The Book Of Everything

Julie Forsyth and Matthew Whittet in ‘The Book Of Everything’

The upstairs theatre at Belvoir Street is normally home to dark, complex, often politically based adult theatre. Company B’s new family friendly production, ‘The Book Of Everything’, presented together with Kim Carpenter’s Theatre Of Image’, makes for a refreshing change. Company B’s outgoing Artistic Director Neil Armfield is currently presenting Richard Tulloch’s adaptation of the Dutch writer Guus Kuijer’s children’s novel.

‘The Book Of Everything’ is troubled, intelligent nine year old Thomas Klopper’s story. The precocious Thomas is an independent thinker and starts keeping a journal, his ‘book of everything’. As the play unfolds we soon work out that the crux of Thomas’s problems lie in his troubled home life. His father is a domineering, authoritative figure who forces his zealous Christian beliefs onto his family. Worse, Thomas and his sister, Margot, often see their parents argue, and sometimes see their father slapping their mother into submission. Until the problems at home are resolved, Thomas’s imaginative and bright spirit will not truly fly.

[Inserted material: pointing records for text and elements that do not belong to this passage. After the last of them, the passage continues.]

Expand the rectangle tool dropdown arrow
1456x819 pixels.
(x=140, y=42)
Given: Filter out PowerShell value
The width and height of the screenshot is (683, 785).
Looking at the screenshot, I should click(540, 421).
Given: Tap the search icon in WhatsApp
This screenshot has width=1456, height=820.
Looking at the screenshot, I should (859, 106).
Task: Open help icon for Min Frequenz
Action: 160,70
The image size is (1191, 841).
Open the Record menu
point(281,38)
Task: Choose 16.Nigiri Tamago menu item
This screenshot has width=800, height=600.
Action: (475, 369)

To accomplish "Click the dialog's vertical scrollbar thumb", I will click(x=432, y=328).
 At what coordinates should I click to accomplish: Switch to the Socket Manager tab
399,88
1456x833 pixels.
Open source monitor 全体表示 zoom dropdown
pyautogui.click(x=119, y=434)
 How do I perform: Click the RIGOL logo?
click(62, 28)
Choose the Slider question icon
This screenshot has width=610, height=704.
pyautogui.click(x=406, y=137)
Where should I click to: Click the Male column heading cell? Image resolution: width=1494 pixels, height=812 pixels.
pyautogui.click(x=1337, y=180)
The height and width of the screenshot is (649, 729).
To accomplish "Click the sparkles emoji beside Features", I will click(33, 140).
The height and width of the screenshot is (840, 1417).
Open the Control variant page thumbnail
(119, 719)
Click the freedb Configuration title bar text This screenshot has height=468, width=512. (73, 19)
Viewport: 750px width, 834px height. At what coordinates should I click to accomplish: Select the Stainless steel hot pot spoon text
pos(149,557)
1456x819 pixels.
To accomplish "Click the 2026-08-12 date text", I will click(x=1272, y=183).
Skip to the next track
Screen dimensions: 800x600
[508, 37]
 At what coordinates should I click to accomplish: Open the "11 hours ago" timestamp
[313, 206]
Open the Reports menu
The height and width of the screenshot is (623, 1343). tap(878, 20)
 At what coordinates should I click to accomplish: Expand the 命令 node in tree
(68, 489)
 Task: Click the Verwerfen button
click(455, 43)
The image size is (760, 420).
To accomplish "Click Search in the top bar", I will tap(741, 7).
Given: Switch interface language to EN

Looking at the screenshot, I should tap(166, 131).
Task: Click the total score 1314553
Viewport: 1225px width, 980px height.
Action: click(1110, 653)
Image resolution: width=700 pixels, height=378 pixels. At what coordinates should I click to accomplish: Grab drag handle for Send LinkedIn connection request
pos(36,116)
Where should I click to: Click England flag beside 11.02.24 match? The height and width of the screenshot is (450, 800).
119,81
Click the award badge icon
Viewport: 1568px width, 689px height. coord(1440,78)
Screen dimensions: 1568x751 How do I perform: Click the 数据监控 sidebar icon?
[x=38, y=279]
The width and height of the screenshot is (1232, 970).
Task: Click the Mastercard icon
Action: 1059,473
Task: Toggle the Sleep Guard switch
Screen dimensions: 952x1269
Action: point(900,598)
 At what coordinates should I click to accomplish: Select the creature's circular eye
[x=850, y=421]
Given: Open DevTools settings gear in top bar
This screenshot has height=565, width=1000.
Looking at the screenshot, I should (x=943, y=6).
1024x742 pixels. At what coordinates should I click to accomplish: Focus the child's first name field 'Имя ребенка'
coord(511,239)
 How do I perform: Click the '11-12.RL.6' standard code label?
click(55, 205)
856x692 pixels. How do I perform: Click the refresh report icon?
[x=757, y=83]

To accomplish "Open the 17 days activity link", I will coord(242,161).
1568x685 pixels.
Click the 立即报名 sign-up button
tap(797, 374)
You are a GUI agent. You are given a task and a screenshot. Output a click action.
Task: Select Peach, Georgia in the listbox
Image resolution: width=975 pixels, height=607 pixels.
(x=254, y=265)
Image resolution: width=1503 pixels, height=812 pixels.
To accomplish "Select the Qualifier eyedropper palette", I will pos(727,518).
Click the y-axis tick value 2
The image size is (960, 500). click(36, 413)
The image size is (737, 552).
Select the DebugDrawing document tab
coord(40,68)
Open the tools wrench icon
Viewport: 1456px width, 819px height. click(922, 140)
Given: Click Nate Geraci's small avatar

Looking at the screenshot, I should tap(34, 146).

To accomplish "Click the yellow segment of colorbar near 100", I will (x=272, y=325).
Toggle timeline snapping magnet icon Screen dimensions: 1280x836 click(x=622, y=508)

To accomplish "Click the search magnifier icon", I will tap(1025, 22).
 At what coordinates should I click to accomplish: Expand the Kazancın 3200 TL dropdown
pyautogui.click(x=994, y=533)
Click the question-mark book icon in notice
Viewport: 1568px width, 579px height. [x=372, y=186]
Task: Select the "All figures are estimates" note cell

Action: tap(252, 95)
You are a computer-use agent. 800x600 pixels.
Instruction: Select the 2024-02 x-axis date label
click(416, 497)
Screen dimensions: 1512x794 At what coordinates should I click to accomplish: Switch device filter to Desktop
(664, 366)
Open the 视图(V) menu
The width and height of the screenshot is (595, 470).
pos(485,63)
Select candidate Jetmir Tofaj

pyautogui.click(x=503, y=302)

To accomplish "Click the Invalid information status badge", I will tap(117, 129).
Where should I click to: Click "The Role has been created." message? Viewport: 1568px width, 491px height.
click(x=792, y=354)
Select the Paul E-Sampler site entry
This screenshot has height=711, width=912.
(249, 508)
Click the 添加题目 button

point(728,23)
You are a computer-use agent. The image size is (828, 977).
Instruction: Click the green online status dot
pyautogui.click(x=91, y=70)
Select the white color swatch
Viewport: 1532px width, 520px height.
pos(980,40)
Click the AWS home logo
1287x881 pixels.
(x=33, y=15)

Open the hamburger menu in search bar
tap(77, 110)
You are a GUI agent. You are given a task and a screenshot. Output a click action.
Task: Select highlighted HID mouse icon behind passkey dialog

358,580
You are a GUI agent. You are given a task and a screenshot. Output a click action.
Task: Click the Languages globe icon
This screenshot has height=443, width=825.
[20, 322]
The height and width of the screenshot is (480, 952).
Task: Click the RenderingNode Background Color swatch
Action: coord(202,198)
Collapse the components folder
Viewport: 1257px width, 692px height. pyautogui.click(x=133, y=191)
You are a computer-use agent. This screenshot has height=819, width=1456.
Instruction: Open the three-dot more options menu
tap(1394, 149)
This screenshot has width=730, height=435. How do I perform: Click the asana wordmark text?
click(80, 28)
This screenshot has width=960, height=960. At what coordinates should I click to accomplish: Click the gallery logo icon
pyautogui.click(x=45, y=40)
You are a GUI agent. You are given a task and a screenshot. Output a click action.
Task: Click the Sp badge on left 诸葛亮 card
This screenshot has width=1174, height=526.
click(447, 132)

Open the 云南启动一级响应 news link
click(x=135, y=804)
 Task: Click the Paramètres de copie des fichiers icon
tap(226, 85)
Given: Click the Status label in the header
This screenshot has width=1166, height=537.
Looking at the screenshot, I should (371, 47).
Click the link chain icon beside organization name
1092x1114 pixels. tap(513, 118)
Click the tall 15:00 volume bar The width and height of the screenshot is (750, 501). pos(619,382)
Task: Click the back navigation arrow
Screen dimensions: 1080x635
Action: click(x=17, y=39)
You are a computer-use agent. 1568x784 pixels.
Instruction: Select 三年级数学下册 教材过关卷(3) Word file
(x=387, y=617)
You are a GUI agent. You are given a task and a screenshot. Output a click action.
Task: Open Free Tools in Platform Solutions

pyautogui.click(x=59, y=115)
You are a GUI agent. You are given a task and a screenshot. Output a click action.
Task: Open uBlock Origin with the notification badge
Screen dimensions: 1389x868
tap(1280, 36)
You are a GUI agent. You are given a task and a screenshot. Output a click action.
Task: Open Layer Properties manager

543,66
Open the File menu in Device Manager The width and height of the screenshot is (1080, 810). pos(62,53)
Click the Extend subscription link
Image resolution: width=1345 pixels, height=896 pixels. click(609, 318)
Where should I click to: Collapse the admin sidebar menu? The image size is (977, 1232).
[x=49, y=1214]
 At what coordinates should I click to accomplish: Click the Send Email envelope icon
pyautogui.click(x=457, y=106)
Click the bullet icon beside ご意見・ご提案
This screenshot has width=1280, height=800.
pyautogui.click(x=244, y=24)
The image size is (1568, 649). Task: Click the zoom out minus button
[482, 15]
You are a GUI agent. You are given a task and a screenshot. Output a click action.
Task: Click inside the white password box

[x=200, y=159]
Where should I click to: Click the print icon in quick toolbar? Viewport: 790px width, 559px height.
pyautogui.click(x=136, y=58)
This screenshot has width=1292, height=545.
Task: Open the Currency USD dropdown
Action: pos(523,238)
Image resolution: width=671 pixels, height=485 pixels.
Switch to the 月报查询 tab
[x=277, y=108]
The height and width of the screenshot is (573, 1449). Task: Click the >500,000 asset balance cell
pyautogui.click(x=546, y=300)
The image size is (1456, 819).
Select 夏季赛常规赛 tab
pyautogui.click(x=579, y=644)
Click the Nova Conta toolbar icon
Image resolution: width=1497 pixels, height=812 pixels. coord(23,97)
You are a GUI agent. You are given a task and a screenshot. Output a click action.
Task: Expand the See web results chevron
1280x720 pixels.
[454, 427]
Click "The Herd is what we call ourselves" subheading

The renowned Dutch writer’s involving storyline comes alive in Neil Armfield’s artful, warm hearted production. Armfield’s production tackles the play’s challenging themes and still at the same time manages to have a wry, light touch.

Music is an integral part of most Armfield productions and this was very much the case here with musician Iain Grandage accompanying the action, inspiringly playing a way at piano, cello and drums, accompanying the action, on a raised platform far stage right. As well, other members of the cast tinkered away at instruments during the show.

There were some good interactive touches with Julie Forsyth, amongst other actors, handing out tiny green frog balls to kids at interval and directing them to throw them down onto the stage after the break, imitating a biblical like frog invasion! One of the play’s funniest moments was when the Jesus character was helping to sweep the floor after the frog invasion and made the clever pun, Jesus swept!

Armfield wins good performances from a strong cast. Matthew Whittet gives a wistful, moving performance as Thomas. Veteran performers Peter Carroll and Julie Forsyth shine respectively as Thomas’s repressed father and his eccentric, witchy neighbour Mrs Van Amersfoort. Yael Stone was a luminous presence as Thomas’s ‘crush’, a beautiful, mischievous sixteen year old girl with a squeaky leather leg.

The play was brilliantly staged by Kim Carpenter with the lynch-pin of the set being a large book standing at the back centre of the stage. The book featured thick cardboard leaves and as each scene changed a cast member would turn the page revealing the set for the coming scene. Some of the cast would perch on rungs of the tall ladders situated on both wings of the stage when they weren’t part of the onstage action.

‘The Book Of Everything’ plays the upstairs theatre at Belvoir Street until January 31.